Ahora se acercaba el cumpleaños de Line y eso lo estresaba. Iba a cumplir cuarenta y siete años el próximo sábado, pero este año no tenía ninguna idea de qué iba a comprarle.

En ese momento tenía otras cosas en las que pensar. Lo que quería era interrogar cuanto antes a Bengt Johnsson. Tuvieron que posponer el interrogatorio, porque estaba borracho como una cuba cuando lo arrestaron.

Smittenberg había ordenado su detención, como posible sospechoso de asesinato u homicidio. Era el grado más bajo y habría que reforzar las pruebas contra Johnsson para poder llevarlo ante el tribunal. El fiscal disponía de tres días. Basó su orden de detención en que existía el riesgo de que Johnsson entorpeciera la investigación si seguía en libertad. Carecía de coartada la noche del crimen y, además, llevaba encima un montón de dinero cuya procedencia no pudo explicar; veinte mil coronas, que ellos supusieron que era el dinero del premio de Dahlström. Las huellas dactilares que aparecían en los billetes estaban siendo analizadas en la Central de Huellas de Estocolmo y esperaban que la respuesta llegara a lo largo de la mañana. Si aparecían en ellos las de Dahlström, la situación de Johnsson iba a ser comprometida.

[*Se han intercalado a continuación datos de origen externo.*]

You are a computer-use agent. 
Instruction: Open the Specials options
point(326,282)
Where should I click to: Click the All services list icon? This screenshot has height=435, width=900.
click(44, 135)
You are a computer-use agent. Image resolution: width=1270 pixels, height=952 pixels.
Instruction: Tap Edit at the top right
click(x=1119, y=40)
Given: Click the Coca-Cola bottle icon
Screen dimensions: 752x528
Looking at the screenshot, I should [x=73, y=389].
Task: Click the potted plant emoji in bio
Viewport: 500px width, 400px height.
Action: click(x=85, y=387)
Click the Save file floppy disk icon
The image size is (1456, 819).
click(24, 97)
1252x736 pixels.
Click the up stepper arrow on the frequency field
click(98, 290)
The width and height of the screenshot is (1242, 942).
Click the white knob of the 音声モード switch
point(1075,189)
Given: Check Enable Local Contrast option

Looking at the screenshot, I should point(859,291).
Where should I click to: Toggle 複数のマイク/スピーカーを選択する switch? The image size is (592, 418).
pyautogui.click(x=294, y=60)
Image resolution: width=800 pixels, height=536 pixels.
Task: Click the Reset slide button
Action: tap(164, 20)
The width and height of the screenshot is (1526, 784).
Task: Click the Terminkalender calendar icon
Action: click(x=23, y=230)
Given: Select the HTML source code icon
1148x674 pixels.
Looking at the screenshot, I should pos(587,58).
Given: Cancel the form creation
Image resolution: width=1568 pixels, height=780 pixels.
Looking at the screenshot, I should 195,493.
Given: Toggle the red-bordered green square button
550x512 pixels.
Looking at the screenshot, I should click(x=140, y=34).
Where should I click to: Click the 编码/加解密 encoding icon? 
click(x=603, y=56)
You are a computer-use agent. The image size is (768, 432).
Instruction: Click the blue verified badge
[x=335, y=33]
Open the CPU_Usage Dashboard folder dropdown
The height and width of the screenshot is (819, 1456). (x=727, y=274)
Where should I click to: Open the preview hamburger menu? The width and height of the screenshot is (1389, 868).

Emma iba pedaleando hacia Roma maldiciendo la hora en que había decidido ir en bicicleta al trabajo. Hacía mucho frío y el viento arreció cuando abandonó el patio de la escuela y llegó a la carretera. La escuela Kyrkskolan estaba un poco alejada del pueblo. Emma aceleró la marcha para entrar en calor. Los martes terminaba pronto, a las doce y cuarto. Normalmente solía quedarse en la escuela y trabajar un par de horas, pero hoy pensaba acercarse a ver a una amiga. Luego llevaría a los niños al centro para ir de tiendas y entrar en una pastelería, se lo había prometido. Necesitaban imperiosamente renovar su guardarropa.

La carretera estaba vacía y silenciosa, el tráfico era escaso en esta época del año. Pasó junto al paseo que conducía a las ruinas del claustro, donde se representaba a Shakespeare en verano. Dejó atrás la escuela de Roma y la piscina. Más adelante, al otro lado de la carretera, se alzaban los edificios deteriorados de la azucarera, que había cerrado. Las ventanas de las construcciones de ladrillo amarillento abrían sus negras fauces hacia ella. La azucarera había estado en funcionamiento durante más de un siglo, pero la clausuraron cuando dejó de ser rentable. La fábrica desmantelada permanecía allí como un triste recuerdo del paso del tiempo.

Levantó la cara hacia el cielo, cerró los ojos y respiró profundamente. Emma pertenecía al grupo de los que disfrutaban del mes de noviembre. Un mes sin exigencias, a diferencia del verano con todas sus expectativas: organizar barbacoas, excursiones a la playa, visitar a los amigos y a los familiares. Y que Dios se apiadara de quien no estuviera al aire libre cuando brillaba el sol.

Cuando caía la oscuridad del otoño podía sin mala conciencia acurrucarse dentro, ver la televisión durante el día si tenía ganas o leer un buen libro. Pasar de maquillarse y andar por casa con una chaqueta llena de bolitas.

En diciembre había nuevos compromisos, entonces había que celebrar Adviento, preparar la comida y los dulces para Santa Lucía y para Nochebuena, comprar los regalos de Navidad y adornar la casa.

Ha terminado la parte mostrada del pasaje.